Setting up a chroot for the node root

The chroot is a directory on the head nodes that hosts the root filesystem that the slave nodes will use. A chroot file system is installed with debootstrap and can be chrooted into so it acts like a standard install.

mkdir -p /nodes/lucid
debootstrap lucid /nodes/lucid/ http://backup.iac.isu.edu:9999/ubuntu/
cp /etc/apt/sources.list /nodes/lucid/etc/apt/
cp /etc/resolv.conf /nodes/lucid/resolv.conf
chroot /nodes/lucid/
apt-get update
locale-gen en_US.UTF-8
dpkg-reconfigure tzdata

More information about chroots, especially helpful locale setup.

In the chroot we want to install the following packages:

  • slurm-llnl
  • munge
  • nfs-common
  • openssh-client
  • openssh-server

NFS

On the head node, add the following to /etc/exports

/nodes/lucid    10.200.0.0/24(ro,async,no_root_squash,no_subtree_check)
/home           10.200.0.0/24(rw,async,root_squash,no_subtree_check)

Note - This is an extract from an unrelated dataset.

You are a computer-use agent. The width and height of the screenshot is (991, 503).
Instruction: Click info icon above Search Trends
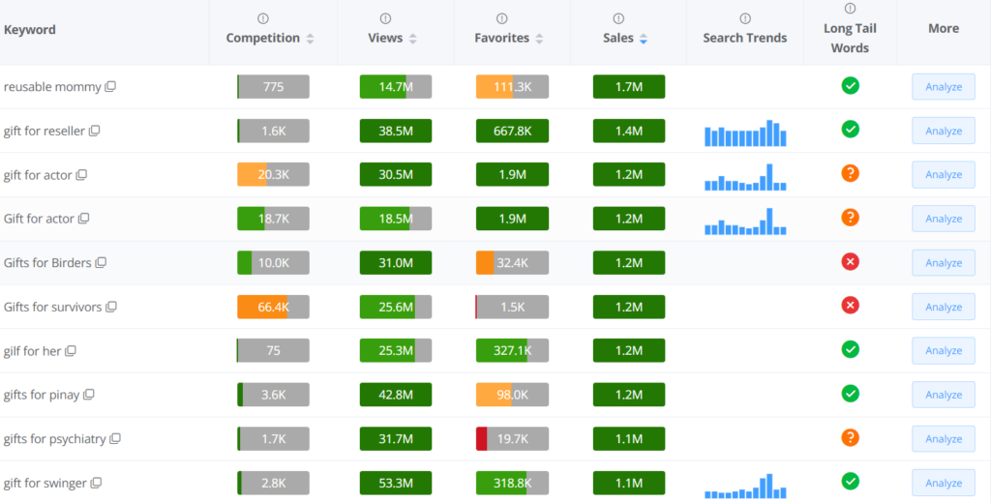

see man 5 exports for more information. There are also more nfs settings in

/etc/default/nfs-common 
/etc/default/nfs-kernel-server

Netbooting

Setting up dhcp

Edit /etc/dhcp3/dhcpd.conf as follows:

 # The ddns-updates-style parameter controls whether or not the server will
 # attempt to do a DNS update when a lease is confirmed. We default to the
 # behavior of the version 2 packages ('none', since DHCP v2 didn't
 # have support for DDNS.)
 ddns-update-style none;

 # option definitions common to all supported networks...
 option domain-name "iac.isu.edu";
 #note the comma between dns servers
 option domain-name-servers 134.50.254.5, 134.50.57.57;

 #these short times are for testing only
 default-lease-time 60;
 max-lease-time 120;

 # If this DHCP server is the official DHCP server for the local
 # network, the authoritative directive should be uncommented.
 authoritative;

 # This is a very basic subnet declaration.
 subnet 10.0.200.0 netmask 255.255.255.0  
 {
  range 10.0.34.1 10.0.34.200; #we really don't even need a range
  option routers 10.0.200.1;
  filename "pxelinux.0";
 }
 #eth0 on brems2
 host brems2_0
 {
  hardware ethernet 00:50:45:5C:10:54;
  fixed-address 10.0.200.2;
  option host-name "brems2";
 }


Edit /etc/default/dhcp3-server

INTERFACES=eth1

This will avoid dhcp serving on the outside network!

service dhcp3-server start

Setting up tftp

Edit /etc/default/tftpd-hpa

RUN_DAEMON="yes" #had problems with inetd in the past
OPTIONS="-l -a 10.200.0.1 -s /var/lib/tftpboot"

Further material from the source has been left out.